In order to maximally reduce the impact of operator experience and inter- or intra observer variability we designed software (figure 1) which calculates the number of B-lines in real time and marks them on the screen for a given time period (10 sec.).
The new software was adapted for two ultrasound machines (Aloka SSD 3500 and Philips iE 33) and tested on twenty intensive care unit (ICU) patients in different stages of pulmonary edema. The degree of edema was estimated using lung computed tomography (CT) and by measuring the value of EVLW. Then, the estimated degree of edema was compared with the number of B-lines obtained by the software for each patient.

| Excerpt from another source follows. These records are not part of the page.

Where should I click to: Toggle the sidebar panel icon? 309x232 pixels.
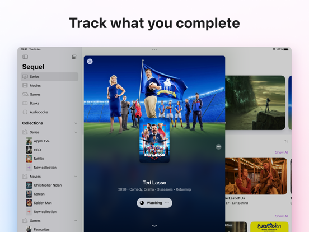[x=25, y=57]
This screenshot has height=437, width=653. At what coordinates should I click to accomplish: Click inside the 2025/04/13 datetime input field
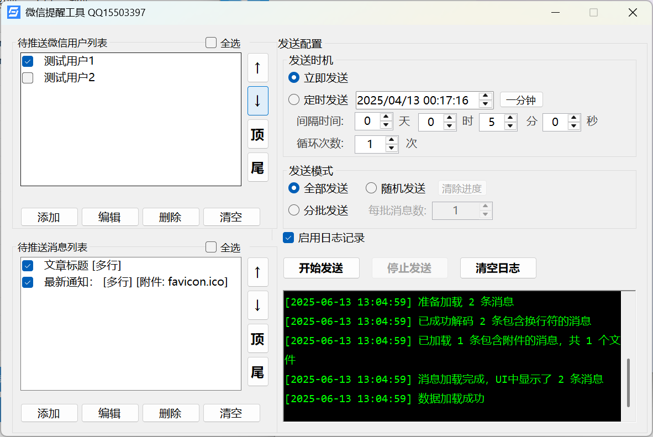tap(420, 99)
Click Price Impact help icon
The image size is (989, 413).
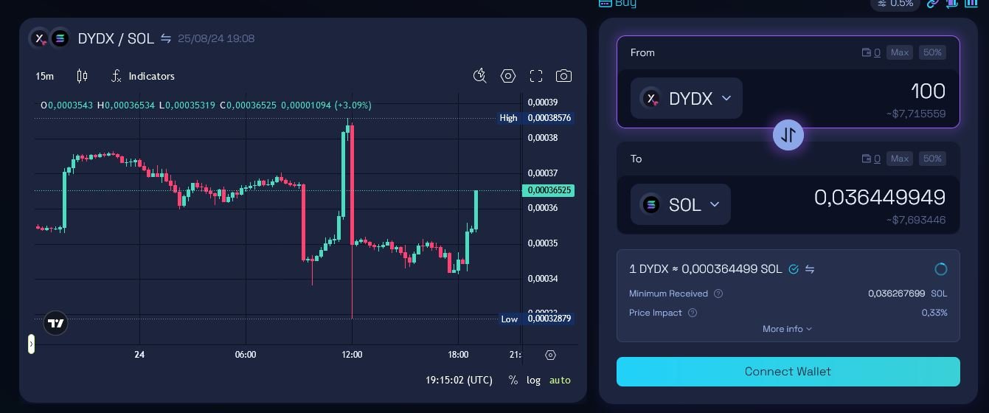(x=693, y=313)
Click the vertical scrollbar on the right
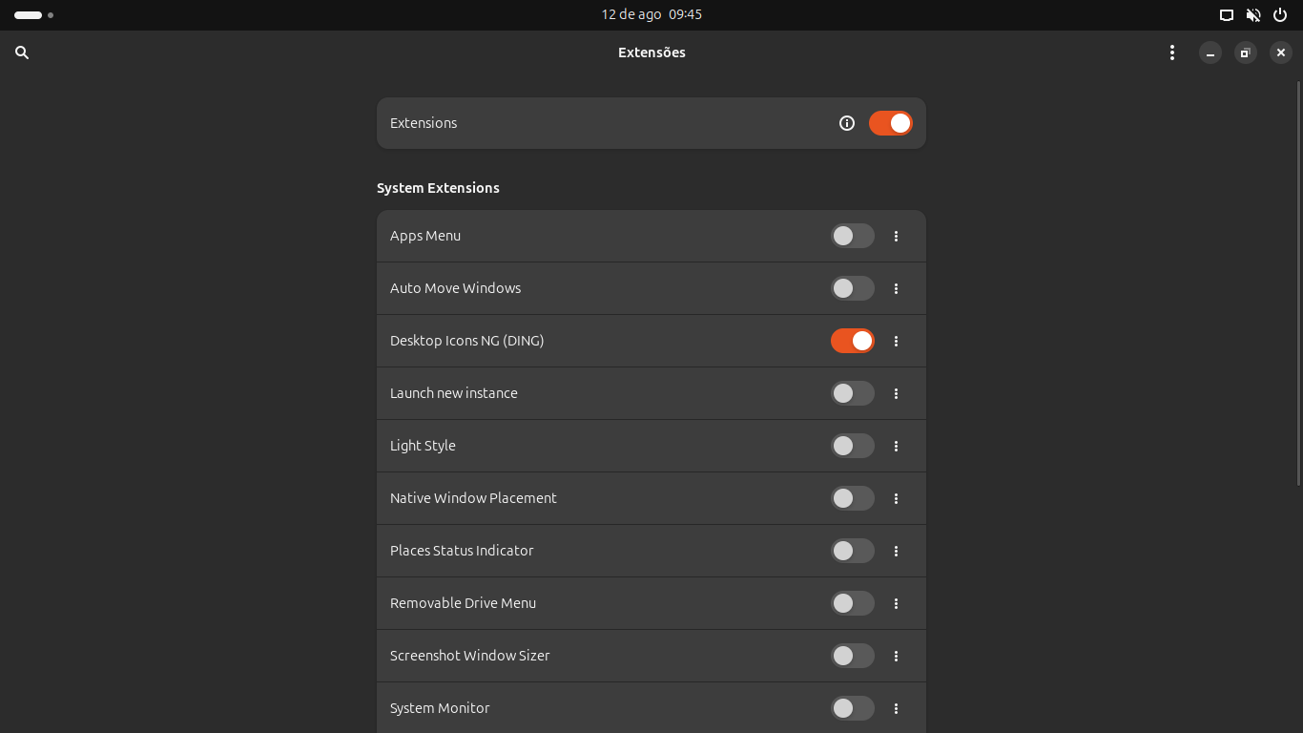This screenshot has width=1303, height=733. pos(1298,286)
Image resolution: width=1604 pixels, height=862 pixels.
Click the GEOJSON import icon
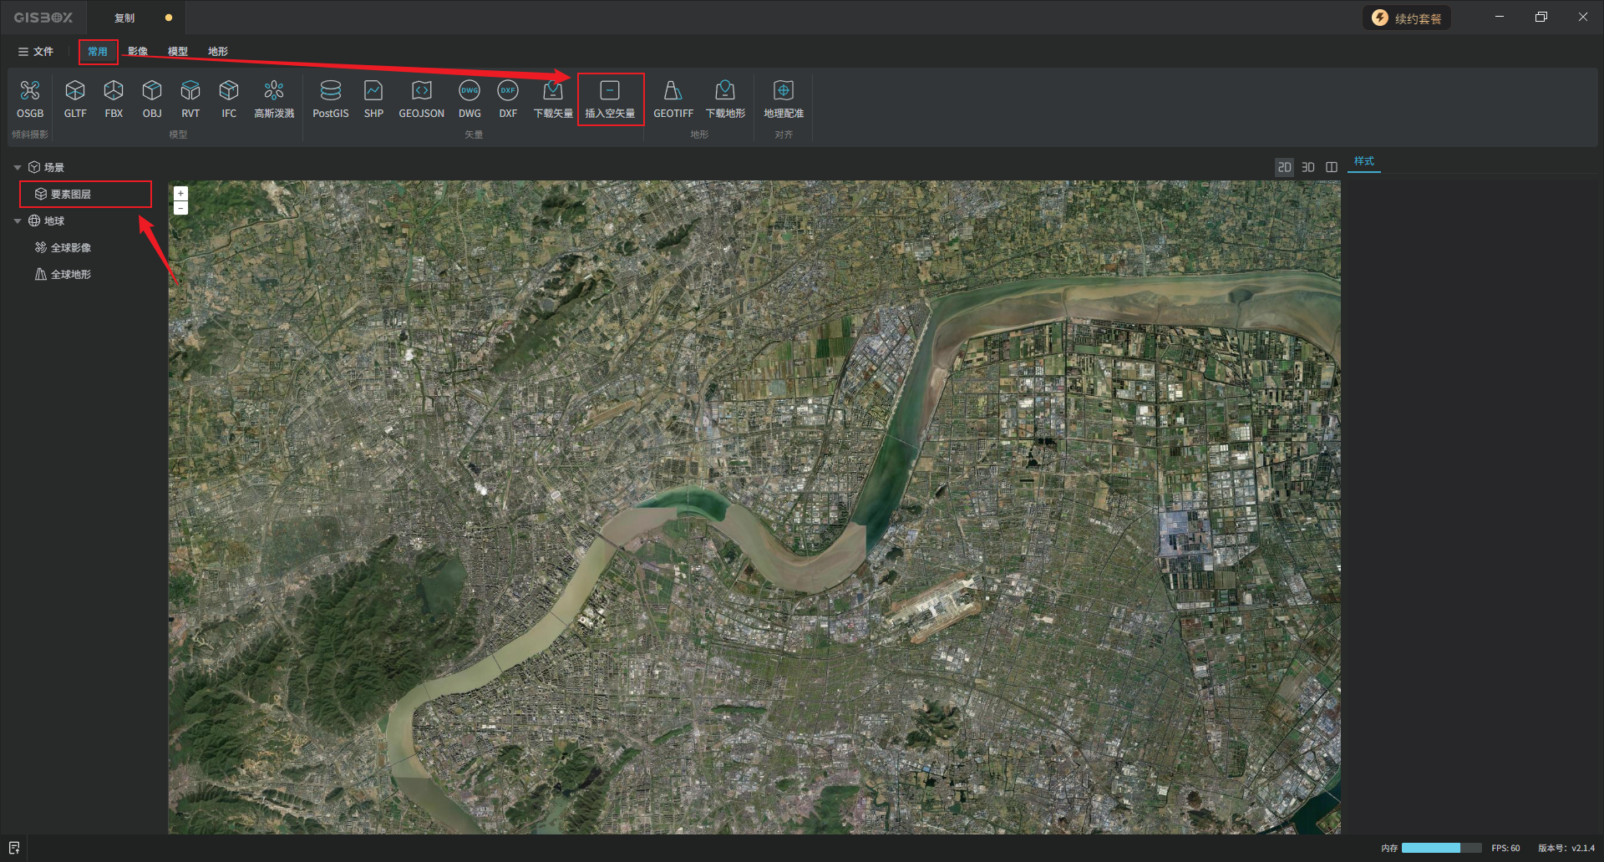click(421, 99)
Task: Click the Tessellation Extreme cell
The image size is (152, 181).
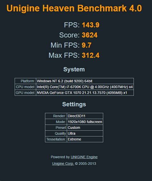Action: 85,139
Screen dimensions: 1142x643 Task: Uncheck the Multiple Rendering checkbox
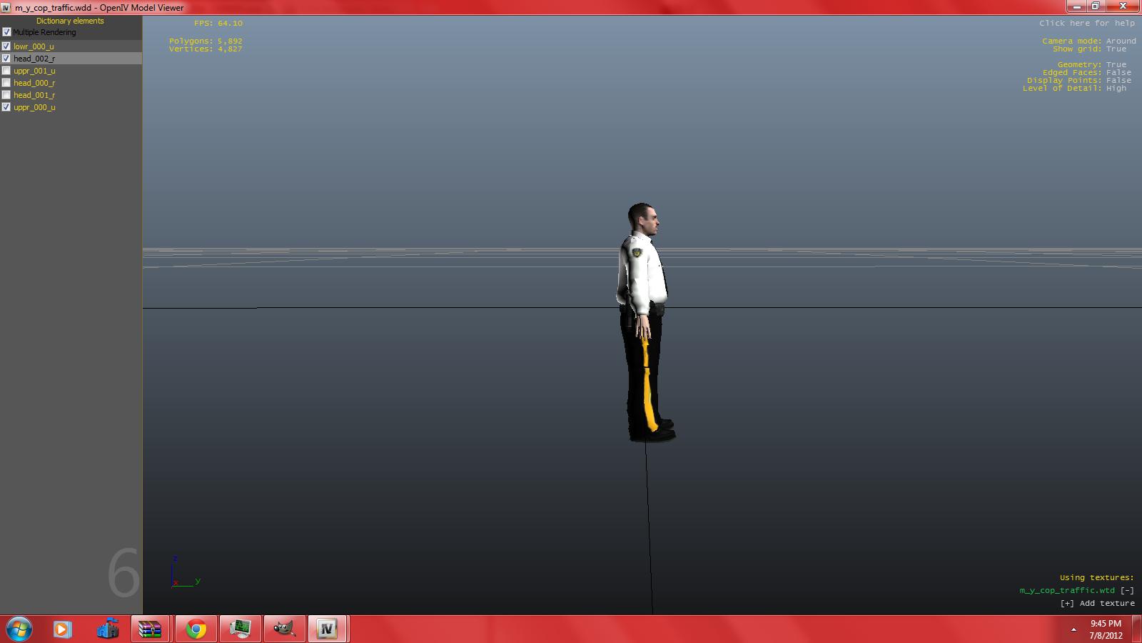pos(6,32)
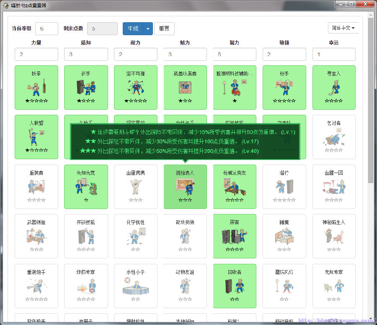The height and width of the screenshot is (325, 377).
Task: Pick the 回收者 (Scrapper) perk icon
Action: tap(235, 286)
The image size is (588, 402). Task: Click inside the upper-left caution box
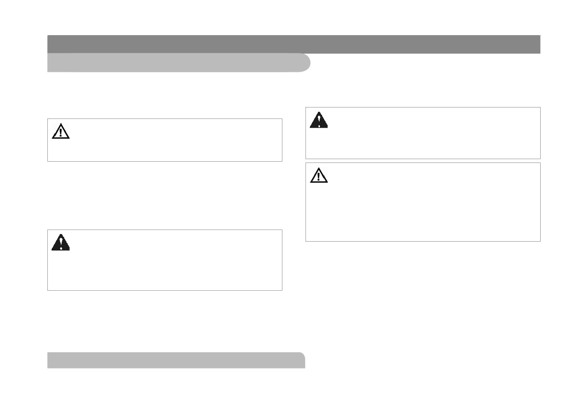coord(165,140)
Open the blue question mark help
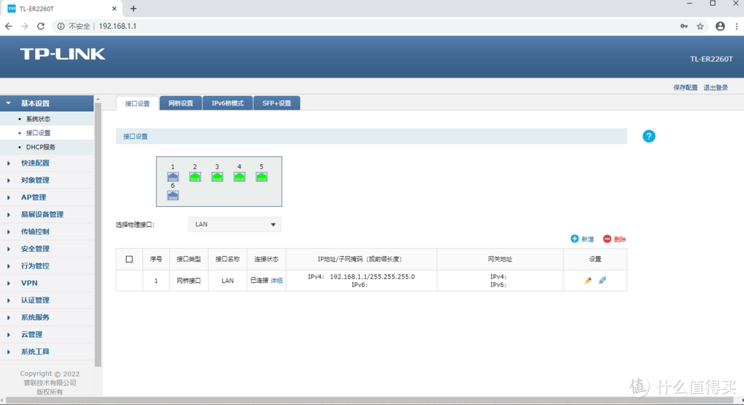Screen dimensions: 744x405 click(648, 137)
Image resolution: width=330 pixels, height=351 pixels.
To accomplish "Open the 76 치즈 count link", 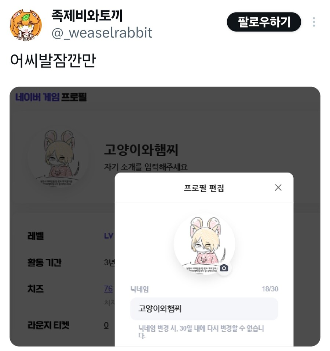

Although ultrasound examinations were performed by five examiners with different levels of experience with LUS, we found excellent correlation between the degree of lung edema and the number of B-lines displayed by the software (r = 0,85; p < 0,01).
In conclusion, we found that this new support software is very useful for more precisely estimating the number of B-lines, regardless of the experience of the examiner. However, accurate assessment of the usability of the new software in routine ICU practice requires further clinical trials.


Figure 1. Software display of the number and intensity of B lines.


  1. Picano E, Frassi F, Agricola E, Gligorova S, Gargani L, Mottola G. Ultrasound lung comets: a clinically useful sign of extravascular lung water. J Am Soc Echocardiography 2006;19:356-63.
  2. Baldi G, Gargani L, Abramo A, D’Errico L, Caramella D, Picano E, et al. Lung water assessment by lung ultrasonography in intensive care; a pilot study. Intensive Care Med 2013;39:74-84.